ISSCC技術講演の2日目午後ハイライト(その2)、低ジッタの高周波PLL、全天周撮影のカプセル内視鏡など:福田昭のデバイス通信(131) 2月開催予定のISSCC 2018をプレビュー(7)(2/2 ページ)
前回に続き、「ISSCC 2018」2日目午後の技術講演から、見どころを紹介する。低消費電力の2.4GHz帯無線端末用PLL回路や、全天周をVGA解像度で撮影するカプセル内視鏡などが登場する。
全天周をVGA解像度で撮影するカプセル内視鏡
セッション17の「ヘルスケアと社会に向けた技術」では、さまざまな用途に向けた回路技術が続出する。始めに富士通九州システムサービスが招待講演で、農業および食品工業の課題を述べるとともに、センサー群による無線ネットワーク技術や人工知能技術、ロボット技術などによるソリューションを展望する(講演番号17.1)。

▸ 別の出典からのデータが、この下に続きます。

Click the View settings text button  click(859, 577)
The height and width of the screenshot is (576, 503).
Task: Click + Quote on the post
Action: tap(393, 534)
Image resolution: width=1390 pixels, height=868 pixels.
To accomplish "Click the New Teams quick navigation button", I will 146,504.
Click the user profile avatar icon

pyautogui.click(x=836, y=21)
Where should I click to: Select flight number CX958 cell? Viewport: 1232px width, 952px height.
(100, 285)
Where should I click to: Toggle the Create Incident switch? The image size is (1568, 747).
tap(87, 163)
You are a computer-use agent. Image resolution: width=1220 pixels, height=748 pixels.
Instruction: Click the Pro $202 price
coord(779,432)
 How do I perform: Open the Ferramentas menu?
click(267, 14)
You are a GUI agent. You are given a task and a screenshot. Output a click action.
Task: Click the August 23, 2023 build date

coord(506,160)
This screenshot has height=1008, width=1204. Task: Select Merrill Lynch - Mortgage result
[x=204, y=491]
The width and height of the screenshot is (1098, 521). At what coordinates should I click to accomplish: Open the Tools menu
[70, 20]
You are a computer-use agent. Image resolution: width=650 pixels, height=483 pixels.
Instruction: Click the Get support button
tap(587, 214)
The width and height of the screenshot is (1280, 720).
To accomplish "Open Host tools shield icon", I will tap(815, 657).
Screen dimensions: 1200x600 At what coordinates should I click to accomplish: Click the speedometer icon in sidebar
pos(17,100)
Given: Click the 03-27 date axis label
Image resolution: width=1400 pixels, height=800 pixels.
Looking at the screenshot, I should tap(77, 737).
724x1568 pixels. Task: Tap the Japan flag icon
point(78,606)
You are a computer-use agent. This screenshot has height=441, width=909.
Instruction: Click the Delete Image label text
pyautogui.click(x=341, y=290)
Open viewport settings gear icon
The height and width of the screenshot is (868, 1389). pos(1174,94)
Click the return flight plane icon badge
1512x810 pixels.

続いて韓国のKAISTが、4個のカメラを内蔵することで360度の全天周映像の撮影を可能にしたカプセル内視鏡システムを発表する(講演番号17.2)。撮影画像の解像度はVGA(640×480画素)、撮影速度は4フレーム/秒といずれも高い。カプセル内視鏡で撮影したデータは、無線によって被験者の人体を通過し、人体表面に貼り付けた受信アンテナ群で受け取る。データの転送速度は80Mビット/秒と高い。受信アンテナ群のレイアウトを再配置可能にするため、カプセル内視鏡の位置をcm未満の分解能でモニターする機能を開発した。
それからUniversity of California, San Diegoが、バイオ燃料電池で直接駆動が可能な血糖/乳酸センシング回路を報告する(講演番号17.3)。糖尿病患者が人体に埋め込み可能で、外部バッテリーが不要なセンサーシステムを目指して開発した。開発した回路はΔΣ変調方式のAD変換器や920MHzの無線送信器などで構成している。AD変換器の信号対雑音比は64dB。無線送信器のエネルギー消費は1ビット当たり30pJ。回路全体の電源電圧は0.3Vである。消費電力は180nWと極めて低い。